La décision concernant cet appel sera connue le 25 février. Soulignons que le dossier médical de Lorentxa Guimont a recueilli l’avis d’un des meilleurs spécialistes en France de la maladie de Crohn. Son diagnostic est catégorique : Lorentxa est dans un état de santé critique, et son maintien en détention ne peut que le détériorer très gravement. Dans des déclarations faites à la presse, son frère Patxiku résume ainsi la situation : “ma soeur est littéralement en train de pourrir de l’intérieur”…
Brutalité sans nom
C’est le procureur qui a fait appel à la décision de libération de Lorentxa. Or, il faut rappeler que le parquet anti-terroriste dépend directement du ministère de la justice. Ainsi, on ne peut pas croire deux secondes que le pouvoir politique n’ait aucun moyen d’intervention vis-à-vis des procureurs. Il y a donc une lourde responsabilité politique du gouvernement socialiste vis-à-vis du sort réservé à Lorentxa. Comme dans le cas d’Ibon Fernandez Iradi, cette responsabilité n’est pas de l’ordre de la non assistance de personne en danger, mais d’une volonté délibérée de faire souffrir jusqu’au bout une militante engagée dans un combat pour la défense légitime des droits du peuple basque.

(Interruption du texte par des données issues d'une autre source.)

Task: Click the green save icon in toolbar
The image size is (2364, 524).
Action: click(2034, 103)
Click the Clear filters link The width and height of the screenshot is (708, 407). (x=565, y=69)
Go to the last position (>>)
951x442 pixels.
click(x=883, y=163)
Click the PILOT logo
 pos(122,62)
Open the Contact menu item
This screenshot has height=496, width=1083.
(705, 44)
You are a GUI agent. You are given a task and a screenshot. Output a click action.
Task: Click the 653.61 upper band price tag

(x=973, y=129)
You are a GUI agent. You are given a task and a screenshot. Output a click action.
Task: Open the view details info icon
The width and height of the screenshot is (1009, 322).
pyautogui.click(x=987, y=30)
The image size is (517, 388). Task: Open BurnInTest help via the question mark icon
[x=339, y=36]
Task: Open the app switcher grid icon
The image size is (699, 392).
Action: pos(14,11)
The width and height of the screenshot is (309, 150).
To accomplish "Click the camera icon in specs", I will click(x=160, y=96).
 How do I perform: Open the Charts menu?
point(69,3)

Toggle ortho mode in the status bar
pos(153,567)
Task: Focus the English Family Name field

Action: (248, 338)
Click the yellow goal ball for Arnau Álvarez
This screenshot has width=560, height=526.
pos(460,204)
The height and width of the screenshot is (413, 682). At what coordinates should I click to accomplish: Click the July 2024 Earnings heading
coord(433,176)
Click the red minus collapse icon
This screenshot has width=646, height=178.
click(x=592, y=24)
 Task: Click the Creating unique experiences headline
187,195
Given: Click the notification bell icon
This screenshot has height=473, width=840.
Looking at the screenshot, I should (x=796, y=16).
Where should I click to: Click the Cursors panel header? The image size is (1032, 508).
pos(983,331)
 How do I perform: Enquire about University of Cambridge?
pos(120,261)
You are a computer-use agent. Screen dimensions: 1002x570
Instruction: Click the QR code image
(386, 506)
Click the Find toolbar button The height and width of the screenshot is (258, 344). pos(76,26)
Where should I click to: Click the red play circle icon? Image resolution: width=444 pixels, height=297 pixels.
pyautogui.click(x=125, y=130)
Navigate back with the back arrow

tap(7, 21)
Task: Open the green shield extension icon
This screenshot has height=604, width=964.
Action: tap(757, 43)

Le maintien en détention de Lorentxa pourrait avoir un effet dramatique et irréversible sur son état de santé. Mais disons-le très clairement : il aura aussi un impact extrêmement néfaste sur le processus de résolution en cours. Car le cas Lorentxa, de par sa trajectoire militante, mais aussi par le simple fait qu’elle soit une des trois porte-parole du collectif des prisonniers politiques basques (EPPK) revêt une portée humaine, mais aussi symbolique et politique très forte.
Il est ainsi impératif que nous répondions tous massivement présents aux mobilisations à venir pour sa libération. Si le 25 février, cette libération était à nouveau refusée, nous serions alors (compte tenu d’une analyse du contexte politique que j’ai exposée ici de la façon la plus objective possible) confrontés à une décision d’une injustice et d’une brutalité sans nom, qui ne manquera pas de susciter un sentiment d’indignation mais aussi de colère et de révolte plus que justifié.